▼▼▼
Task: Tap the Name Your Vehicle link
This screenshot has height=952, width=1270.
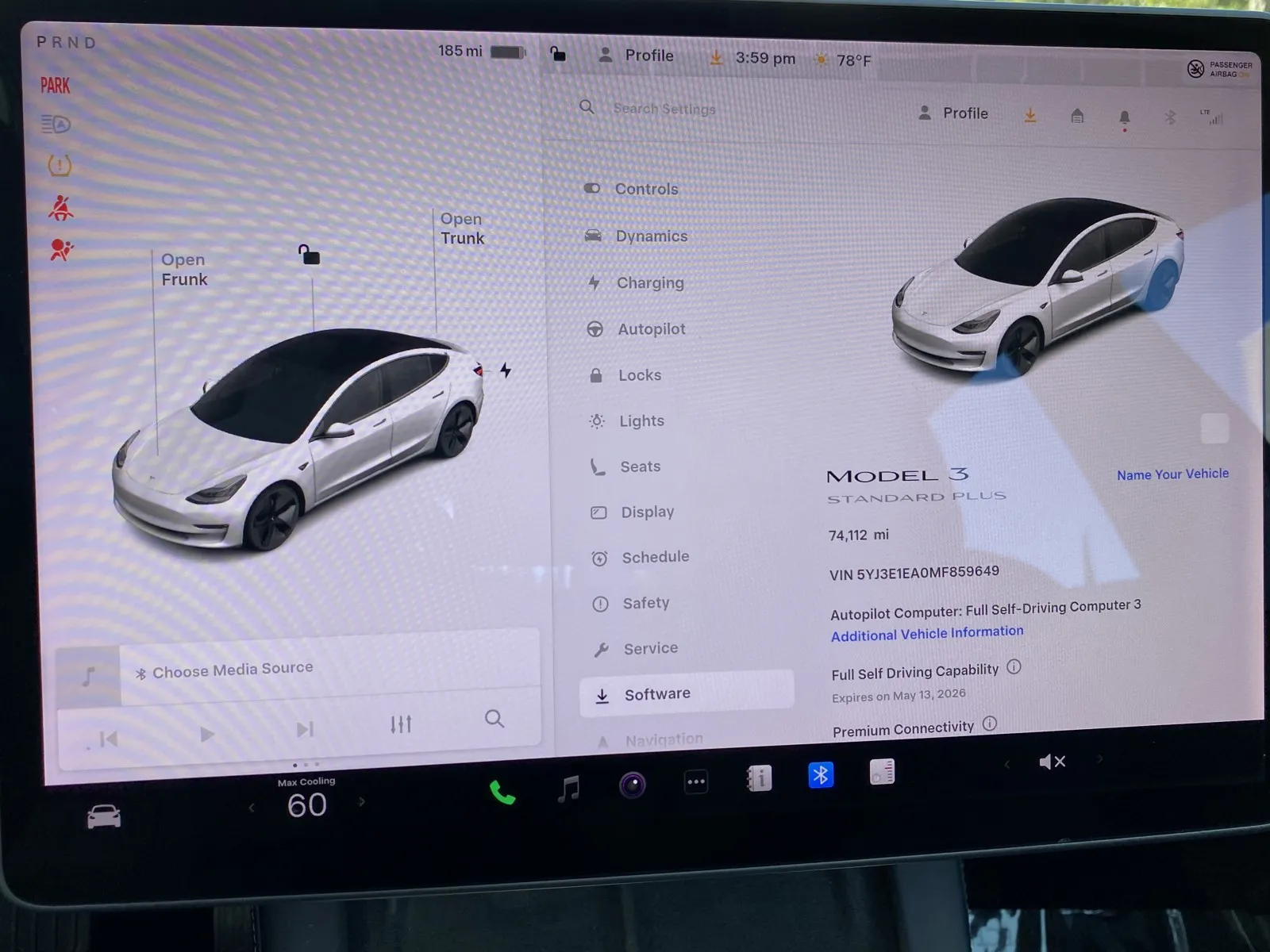Action: (1172, 474)
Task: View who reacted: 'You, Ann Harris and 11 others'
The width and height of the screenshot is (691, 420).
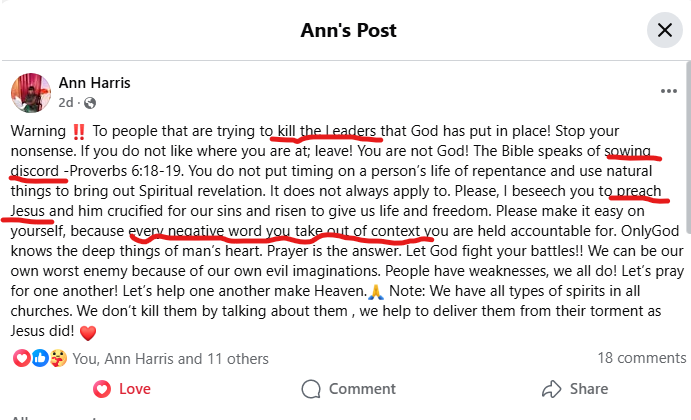Action: pos(168,358)
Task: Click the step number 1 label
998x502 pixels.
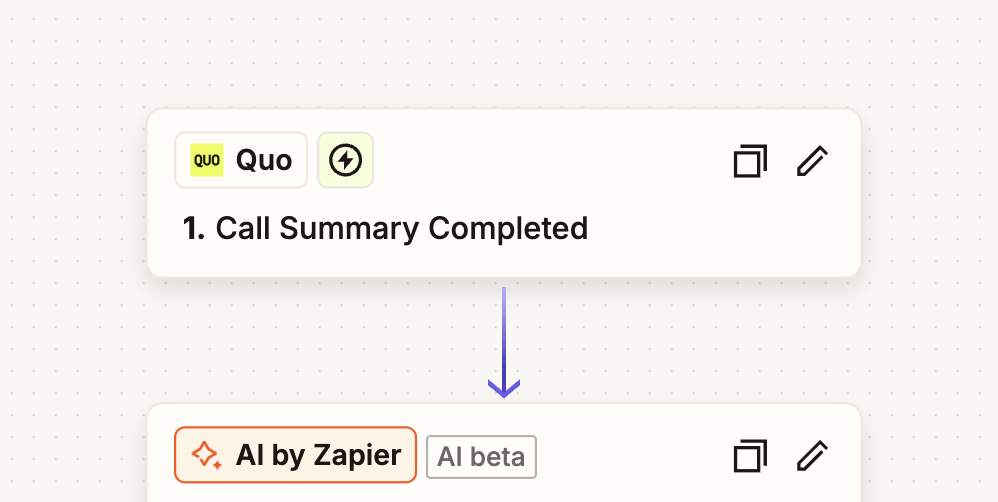Action: click(193, 229)

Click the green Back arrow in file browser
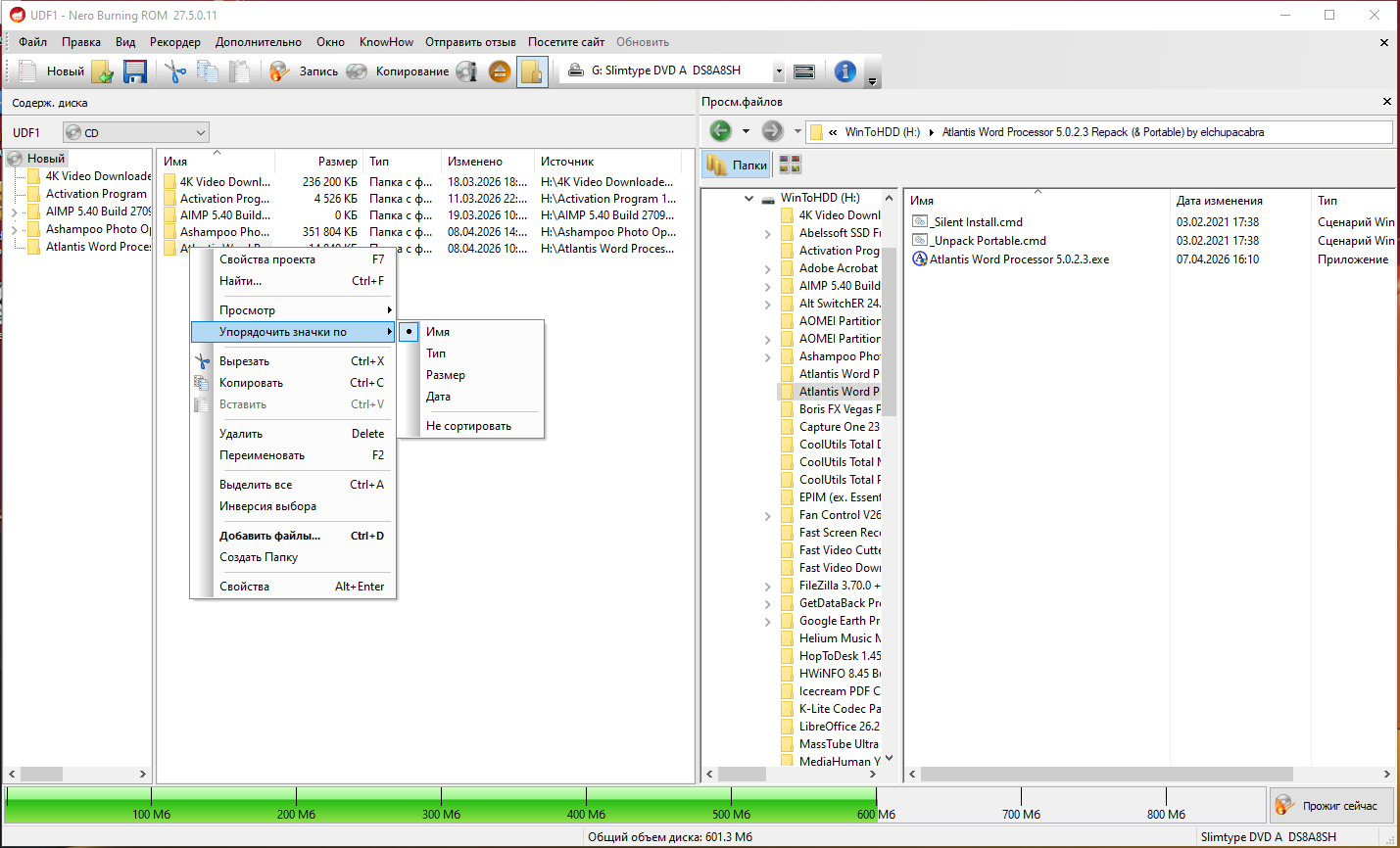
▲▲▲
§ **Task objective**
The copy should hold exactly the lines from the line containing "This screenshot has height=952, width=1270." through the last line of the records, both included, and no pictures or other lines.

§ **Result of this task**
This screenshot has height=952, width=1270.
Action: (1172, 474)
Task: View who reacted: 'You, Ann Harris and 11 others'
The width and height of the screenshot is (691, 420).
Action: pos(168,358)
Task: Click the step number 1 label
998x502 pixels.
Action: click(193, 229)

Click the green Back arrow in file browser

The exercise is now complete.